▶ [Material provided]:
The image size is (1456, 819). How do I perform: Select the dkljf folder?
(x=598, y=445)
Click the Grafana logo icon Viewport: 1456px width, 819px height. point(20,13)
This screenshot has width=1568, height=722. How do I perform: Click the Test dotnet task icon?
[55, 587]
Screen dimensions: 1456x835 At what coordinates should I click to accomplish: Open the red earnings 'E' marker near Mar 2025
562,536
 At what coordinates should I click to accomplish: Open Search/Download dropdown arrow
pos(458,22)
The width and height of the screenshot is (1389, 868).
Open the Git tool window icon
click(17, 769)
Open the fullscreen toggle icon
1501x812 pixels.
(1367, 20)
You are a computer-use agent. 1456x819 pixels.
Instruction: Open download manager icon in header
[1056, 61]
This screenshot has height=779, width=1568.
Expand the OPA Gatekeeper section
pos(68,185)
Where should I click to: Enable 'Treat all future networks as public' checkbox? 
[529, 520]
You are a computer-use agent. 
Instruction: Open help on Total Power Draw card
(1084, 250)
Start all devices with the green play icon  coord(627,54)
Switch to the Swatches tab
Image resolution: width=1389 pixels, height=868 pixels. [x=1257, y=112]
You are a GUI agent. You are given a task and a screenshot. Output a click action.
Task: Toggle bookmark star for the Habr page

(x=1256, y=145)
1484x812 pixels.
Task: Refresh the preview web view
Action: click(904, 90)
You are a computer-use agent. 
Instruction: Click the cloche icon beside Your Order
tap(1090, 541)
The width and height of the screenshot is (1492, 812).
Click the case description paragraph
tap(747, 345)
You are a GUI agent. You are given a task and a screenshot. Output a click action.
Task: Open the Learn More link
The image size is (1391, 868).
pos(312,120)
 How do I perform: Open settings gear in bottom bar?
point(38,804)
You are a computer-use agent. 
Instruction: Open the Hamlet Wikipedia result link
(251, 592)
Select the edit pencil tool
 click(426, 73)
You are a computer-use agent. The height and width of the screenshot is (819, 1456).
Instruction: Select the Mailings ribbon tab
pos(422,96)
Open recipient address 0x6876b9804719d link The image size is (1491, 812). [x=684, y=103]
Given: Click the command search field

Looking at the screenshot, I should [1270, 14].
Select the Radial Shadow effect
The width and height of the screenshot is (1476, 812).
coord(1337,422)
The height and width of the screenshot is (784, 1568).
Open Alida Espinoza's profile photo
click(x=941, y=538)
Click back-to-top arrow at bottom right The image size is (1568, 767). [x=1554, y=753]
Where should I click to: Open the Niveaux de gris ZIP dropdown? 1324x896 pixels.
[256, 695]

▶ [What is needed]:
The data must be given again in full. Keep every line identical.

▶ [Solved exercise]:
The image size is (1456, 819). How do I perform: Select the dkljf folder?
(x=598, y=445)
Click the Grafana logo icon Viewport: 1456px width, 819px height. point(20,13)
This screenshot has width=1568, height=722. How do I perform: Click the Test dotnet task icon?
[55, 587]
Screen dimensions: 1456x835 At what coordinates should I click to accomplish: Open the red earnings 'E' marker near Mar 2025
562,536
 At what coordinates should I click to accomplish: Open Search/Download dropdown arrow
pos(458,22)
The width and height of the screenshot is (1389, 868).
Open the Git tool window icon
click(17, 769)
Open the fullscreen toggle icon
1501x812 pixels.
(1367, 20)
You are a computer-use agent. 1456x819 pixels.
Instruction: Open download manager icon in header
[1056, 61]
This screenshot has height=779, width=1568.
Expand the OPA Gatekeeper section
pos(68,185)
Where should I click to: Enable 'Treat all future networks as public' checkbox? 
[529, 520]
You are a computer-use agent. 
Instruction: Open help on Total Power Draw card
(1084, 250)
Start all devices with the green play icon  coord(627,54)
Switch to the Swatches tab
Image resolution: width=1389 pixels, height=868 pixels. [x=1257, y=112]
You are a GUI agent. You are given a task and a screenshot. Output a click action.
Task: Toggle bookmark star for the Habr page

(x=1256, y=145)
1484x812 pixels.
Task: Refresh the preview web view
Action: click(904, 90)
You are a computer-use agent. 
Instruction: Click the cloche icon beside Your Order
tap(1090, 541)
The width and height of the screenshot is (1492, 812).
Click the case description paragraph
tap(747, 345)
You are a GUI agent. You are given a task and a screenshot. Output a click action.
Task: Open the Learn More link
The image size is (1391, 868).
pos(312,120)
 How do I perform: Open settings gear in bottom bar?
point(38,804)
You are a computer-use agent. 
Instruction: Open the Hamlet Wikipedia result link
(251, 592)
Select the edit pencil tool
 click(426, 73)
You are a computer-use agent. The height and width of the screenshot is (819, 1456).
Instruction: Select the Mailings ribbon tab
pos(422,96)
Open recipient address 0x6876b9804719d link The image size is (1491, 812). [x=684, y=103]
Given: Click the command search field

Looking at the screenshot, I should [1270, 14].
Select the Radial Shadow effect
The width and height of the screenshot is (1476, 812).
coord(1337,422)
The height and width of the screenshot is (784, 1568).
Open Alida Espinoza's profile photo
click(x=941, y=538)
Click back-to-top arrow at bottom right The image size is (1568, 767). [x=1554, y=753]
Where should I click to: Open the Niveaux de gris ZIP dropdown? 1324x896 pixels.
[256, 695]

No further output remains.